But Mrs. Mouthy isn't the only thing you miss when you don't read the comments section. For instance, you may have missed the comment my husband left that explained what the repairman said, and how we both hope that my metaphor is flawed, because if my psychologist tells me I'm leaking oil and my motor is shot, I'll be forced to make another period joke.
It's true. We'll need to play taps for the ol' washing machine. It's kaput. Done for. Dead. Gone. Worm food.
And now I have the task of finding a new washing machine. And I'm taking recommendations.

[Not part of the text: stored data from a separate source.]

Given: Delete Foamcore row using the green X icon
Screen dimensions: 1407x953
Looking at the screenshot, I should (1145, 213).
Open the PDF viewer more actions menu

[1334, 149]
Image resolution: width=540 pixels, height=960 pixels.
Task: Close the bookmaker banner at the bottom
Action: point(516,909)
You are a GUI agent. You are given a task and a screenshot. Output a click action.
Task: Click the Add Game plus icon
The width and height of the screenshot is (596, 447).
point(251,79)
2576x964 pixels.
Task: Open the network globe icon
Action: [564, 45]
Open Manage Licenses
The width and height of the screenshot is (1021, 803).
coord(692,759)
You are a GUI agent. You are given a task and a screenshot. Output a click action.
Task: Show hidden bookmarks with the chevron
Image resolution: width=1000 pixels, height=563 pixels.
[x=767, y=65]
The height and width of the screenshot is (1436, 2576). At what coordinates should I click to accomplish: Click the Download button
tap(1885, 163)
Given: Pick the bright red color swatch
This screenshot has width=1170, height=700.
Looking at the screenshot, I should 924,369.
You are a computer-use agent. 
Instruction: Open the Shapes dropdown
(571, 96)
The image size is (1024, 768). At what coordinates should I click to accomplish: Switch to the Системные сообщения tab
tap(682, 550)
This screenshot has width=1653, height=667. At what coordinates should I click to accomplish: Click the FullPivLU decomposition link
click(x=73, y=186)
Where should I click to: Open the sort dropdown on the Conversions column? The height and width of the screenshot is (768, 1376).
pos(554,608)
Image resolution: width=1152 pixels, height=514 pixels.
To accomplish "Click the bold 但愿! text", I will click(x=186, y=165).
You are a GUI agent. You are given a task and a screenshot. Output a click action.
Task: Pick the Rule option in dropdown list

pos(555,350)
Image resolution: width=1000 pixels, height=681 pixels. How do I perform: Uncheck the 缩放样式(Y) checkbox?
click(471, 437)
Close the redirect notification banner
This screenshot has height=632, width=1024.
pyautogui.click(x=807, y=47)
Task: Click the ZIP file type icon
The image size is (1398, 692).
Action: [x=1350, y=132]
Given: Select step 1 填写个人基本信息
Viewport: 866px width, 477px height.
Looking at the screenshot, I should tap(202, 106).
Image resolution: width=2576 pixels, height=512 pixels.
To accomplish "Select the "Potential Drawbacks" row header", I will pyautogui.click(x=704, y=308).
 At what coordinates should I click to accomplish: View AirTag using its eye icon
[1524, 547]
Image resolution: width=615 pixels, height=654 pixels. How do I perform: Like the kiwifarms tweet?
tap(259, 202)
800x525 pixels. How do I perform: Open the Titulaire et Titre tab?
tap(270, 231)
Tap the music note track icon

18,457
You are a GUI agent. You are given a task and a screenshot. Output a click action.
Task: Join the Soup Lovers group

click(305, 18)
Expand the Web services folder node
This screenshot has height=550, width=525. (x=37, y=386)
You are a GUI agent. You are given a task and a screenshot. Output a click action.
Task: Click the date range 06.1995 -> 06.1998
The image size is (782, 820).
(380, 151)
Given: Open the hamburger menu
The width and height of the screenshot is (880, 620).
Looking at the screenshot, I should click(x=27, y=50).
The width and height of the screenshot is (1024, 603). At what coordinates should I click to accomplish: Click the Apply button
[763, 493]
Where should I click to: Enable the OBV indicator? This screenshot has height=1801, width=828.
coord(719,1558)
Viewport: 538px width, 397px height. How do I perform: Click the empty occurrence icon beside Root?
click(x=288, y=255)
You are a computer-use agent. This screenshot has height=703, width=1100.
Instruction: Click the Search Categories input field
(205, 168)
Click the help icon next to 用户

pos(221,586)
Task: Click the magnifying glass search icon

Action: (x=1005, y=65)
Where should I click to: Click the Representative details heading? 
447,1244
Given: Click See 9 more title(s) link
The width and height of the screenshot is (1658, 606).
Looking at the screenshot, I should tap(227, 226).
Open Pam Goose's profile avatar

You should probably know that I'm feeling incredibly sick to my stomach about having to replace the washer before the dryer, thus NOT HAVING A MATCHING PAIR. I feel like my life is going to be totally off balance until the dryer goes out too. I'm getting the sweats just thinking about it.
I want something energy efficient that will easily and effectively wash a king size comforter, for the price of something that is just slightly better than beating my clothes against rocks. Also, nothing digital. And if it comes with a free matching dryer, EVEN BETTER.
Now I'm going to wave my hands like a magician and shut my eyes real tight until it just happens.
Oh fine. I'll do the research myself. Maybe you can use the comments section to make me laugh instead. I could use a good joke or two. Preferably something about how washing machines who decide to break during the most stressful week ever don't make it to heaven. You fill in the specifics. Make it horrific and painful and hilarious. Thanks.